Vendémiaire
(PR) – « Premier mois de l’année républicaine, commençant à l’équinoxe d’automne (suivant les années le 21, 22 ou 23 septembre) et finissant le 21, 22 ou 23 octobre » nous dit le Larousse. Eh bien, nous y sommes, et c’est l’occasion d’évoquer ce « calendrier républicain » qui n’eut qu’une vie plutôt brève, mais qui témoignait de la volonté des révolutionnaires de 1789 de créer un nouveau cadre de vie pour la France, et, pourquoi pas, pour le monde entier – une spécificité bien française !
Une fois la monarchie absolue abolie et la République proclamée (en 1792), la Convention, qui avait mis en chantier le système métrique – là aussi une vraie révolution – l’idée vint de mettre au point un calendrier qui ne soit plus lié au christianisme.
On créa donc un groupe de travail qui suggéra, sur le rapport d’une commission (déjà…), de créer une année de douze mois de trente jours, avec des semaines de dix jours, le dixième étant un jour de repos (pas de semaine de trente-cinq heures à l’époque…). Pour faire bon poids, on rajoutait cinq ou six jours à la fin de l’année.
Il fallut ensuite dénommer ces nouveaux mois. Philippe-François-Nazaire Fabre, plus connu sous le nom de Fabre d’Eglantine, poète, acteur, dramaturge présenta un projet qui fut adopté. Il avait bourlingué dans toute la France et l’Europe, passant même par Genève – il y composa un poème, « La treille de Genève » – et s’était fait connaître en composant l’immortel « Il pleut, il pleut bergère »…
Est-ce pour cela qu’il fut, dit-on, guidé dans le choix des appellations en « marquant les époques et les fractions de l’année par des signes intelligibles ou visibles pris dans l’agriculture ou l’économie rurale ». Il faut dire qu’à l’époque la « révolution industrielle » n’avait pas encore sévi, et les références de la grande majorité des Français étaient tournées vers les campagnes.

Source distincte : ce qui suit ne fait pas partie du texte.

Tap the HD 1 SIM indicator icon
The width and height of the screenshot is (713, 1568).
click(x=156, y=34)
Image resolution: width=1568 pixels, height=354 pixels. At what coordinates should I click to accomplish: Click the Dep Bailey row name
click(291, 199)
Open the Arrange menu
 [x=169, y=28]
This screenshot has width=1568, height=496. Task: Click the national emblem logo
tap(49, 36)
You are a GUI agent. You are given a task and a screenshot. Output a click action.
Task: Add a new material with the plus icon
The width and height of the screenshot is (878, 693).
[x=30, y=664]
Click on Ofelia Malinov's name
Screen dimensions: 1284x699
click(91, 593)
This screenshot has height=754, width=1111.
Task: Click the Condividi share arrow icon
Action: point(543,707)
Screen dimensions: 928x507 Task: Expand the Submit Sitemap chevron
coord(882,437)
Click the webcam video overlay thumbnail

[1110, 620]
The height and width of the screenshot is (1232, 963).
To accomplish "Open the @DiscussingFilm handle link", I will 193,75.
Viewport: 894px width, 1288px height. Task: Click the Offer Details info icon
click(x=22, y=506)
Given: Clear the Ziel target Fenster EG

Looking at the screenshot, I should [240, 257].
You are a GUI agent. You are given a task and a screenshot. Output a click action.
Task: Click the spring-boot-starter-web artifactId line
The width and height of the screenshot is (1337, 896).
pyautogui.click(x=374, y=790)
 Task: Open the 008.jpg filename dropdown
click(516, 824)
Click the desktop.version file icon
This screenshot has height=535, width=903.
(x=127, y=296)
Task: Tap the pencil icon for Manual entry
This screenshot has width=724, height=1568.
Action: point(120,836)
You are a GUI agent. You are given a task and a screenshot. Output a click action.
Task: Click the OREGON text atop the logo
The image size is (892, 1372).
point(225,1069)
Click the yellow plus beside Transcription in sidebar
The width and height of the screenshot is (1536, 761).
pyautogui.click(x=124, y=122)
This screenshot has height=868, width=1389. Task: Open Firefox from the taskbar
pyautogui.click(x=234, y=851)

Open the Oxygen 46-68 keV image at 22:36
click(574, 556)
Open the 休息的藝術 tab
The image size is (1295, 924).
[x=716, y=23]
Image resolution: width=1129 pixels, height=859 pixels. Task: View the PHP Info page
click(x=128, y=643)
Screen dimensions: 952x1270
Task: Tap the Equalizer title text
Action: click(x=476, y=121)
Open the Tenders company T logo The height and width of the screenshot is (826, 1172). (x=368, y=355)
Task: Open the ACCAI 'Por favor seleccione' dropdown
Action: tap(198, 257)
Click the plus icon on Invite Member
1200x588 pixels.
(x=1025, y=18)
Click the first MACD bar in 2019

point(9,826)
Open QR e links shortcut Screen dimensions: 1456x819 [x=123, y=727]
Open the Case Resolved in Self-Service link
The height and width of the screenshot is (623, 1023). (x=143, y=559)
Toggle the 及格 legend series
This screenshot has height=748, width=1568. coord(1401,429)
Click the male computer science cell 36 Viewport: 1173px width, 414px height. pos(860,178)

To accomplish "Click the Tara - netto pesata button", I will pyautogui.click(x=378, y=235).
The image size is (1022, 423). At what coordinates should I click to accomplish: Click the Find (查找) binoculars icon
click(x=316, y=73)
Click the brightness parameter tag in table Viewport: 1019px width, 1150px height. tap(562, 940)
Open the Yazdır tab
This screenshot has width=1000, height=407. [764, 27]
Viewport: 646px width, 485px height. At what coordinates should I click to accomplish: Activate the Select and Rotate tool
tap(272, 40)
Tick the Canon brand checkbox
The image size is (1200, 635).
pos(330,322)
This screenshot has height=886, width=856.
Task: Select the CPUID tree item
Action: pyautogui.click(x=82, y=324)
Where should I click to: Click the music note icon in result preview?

Puisque nous sommes dans le mois de « Vendémiaire », celui qui est le premier de la nouvelle année se réfère aux vendanges, qui ont lieu à cette époque. Vient ensuite « Brumaire » à cause des brouillards courants en novembre, puis « Frimaire » puisque le froid commence à s’installer. L’hiver arrive avec « Nivôse » pour la neige, « Pluviôse » pour les pluies du début d’année, puis « Ventôse » – très imagé, non ?
Le printemps est bucolique avec « Germinal » (la sève monte), « Floréal » quand arrivent les pâquerettes et « Prairial » au moment de faire les foins ! L’été commence fin juin avec « Messidor » pour le temps des moissons, puis « Thermidor » pour les chaleurs d’août, et enfin « Fructidor » quand on peut aller cueillir les fruits…
Pour illustrer ce nouveau calendrier, on pourrait utiliser des tableaux de Fragonard, et, pour la musique, les « Quatre saisons » de Vivaldi s’imposent tout naturellement ! Les révolutionnaires avaient certes d’autres préoccupations, mais le système entra quand même en vigueur le 15 Vendémiaire an II (le 6 octobre 1793), il y aura donc deux cents trente ans ce vendredi.
Il sera en vigueur pendant douze ans, deux mois et vingt-sept jours, puisque Napoléon, qui voulait se réconcilier avec le clergé catholique rétablit progressivement le calendrier grégorien, puis, devenu empereur, supprima le « républicain » le 11 Nivôse an XIV (1er janvier 1806).
Dans son « Dictionnaire universel », un siècle plus tôt, Antoine Furetière ne pouvait rien dire de « Vendémiaire », mais pour Octobre il citait un joli épigramme en rapport aux vendanges :
Cy gist Jean qui baissoit les yeux
A la rencontre de gens sobres
Et qui prioit souvent les Dieux
Que l’année eust plusieurs Octobres.